Super-resolution Single Molecule Localization Microscopy of the Exocytotic Machinery Underlying Insulin Secretion

Insulin secretion requires the fusion of insulin-containing vesicles with the plasma membrane through the process of exocytosis. Membrane fusion is driven by the action of SNARE proteins. In β-cells, various SNARE isoforms exist; these include: syntaxin1a, 3 and 4 and SNAP-23 and SNAP-25 (t-SNAREs) at the plasma membrane, together with VAMP2 on the vesicular membrane. Type 2 diabetes (T2DM) occurs when β-cells can no longer compensate for the prolonged high elevations of glucose, leading to insufficient insulin secretion.
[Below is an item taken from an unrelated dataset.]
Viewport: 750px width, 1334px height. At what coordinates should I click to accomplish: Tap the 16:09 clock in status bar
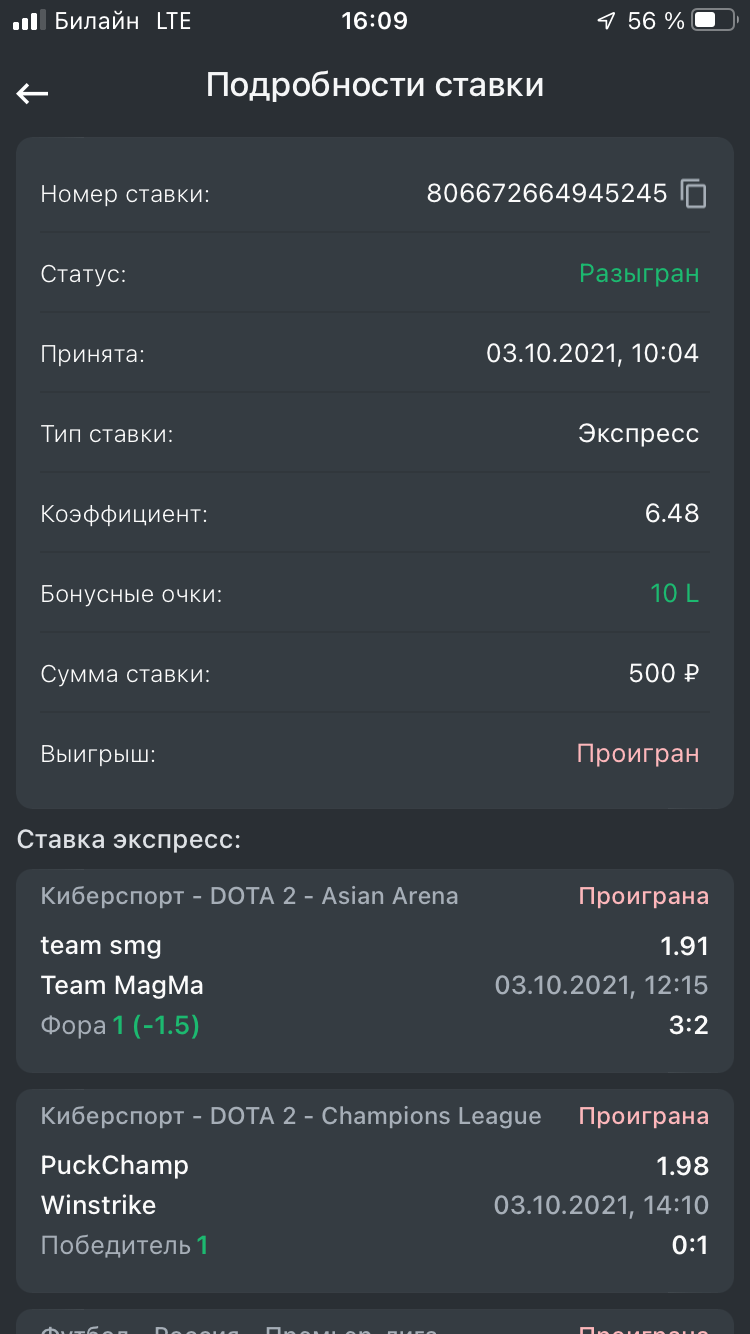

Single molecule localization microscopy (SMLM) utilizes photoswitchable fluorescent probes to control the density of fluorescent emitters. By imaging photoswitching events repeatedly over thousands of frames we can build up a precise map of fluorophore positions. Combining SMLM with diffraction-limited microscopy we have examined the co-location of t-SNARE proteins and insulin vesicles in HIT-T15 cells. Using GFP tagged insulin, or immunostaining for insulin, we were able to observe the relative spatial distribution of vesicles to individual t-SNARE molecules. Applying a Bayesian approach of quantitative cluster analysis, we systematically compared t-SNARE membrane clustering following normal and elevated glucose exposure. We observed that t-SNARE proteins form clusters of low and high molecular density with a non-random spatial distribution on the plasma membrane. Furthermore, we do not observe t-SNAREs clustered directly underneath insulin vesicles, noting only partial overlap between the two. Overall, these results provide new insight into the molecular organization of t-SNARE proteins at the plasma membrane of β-cells.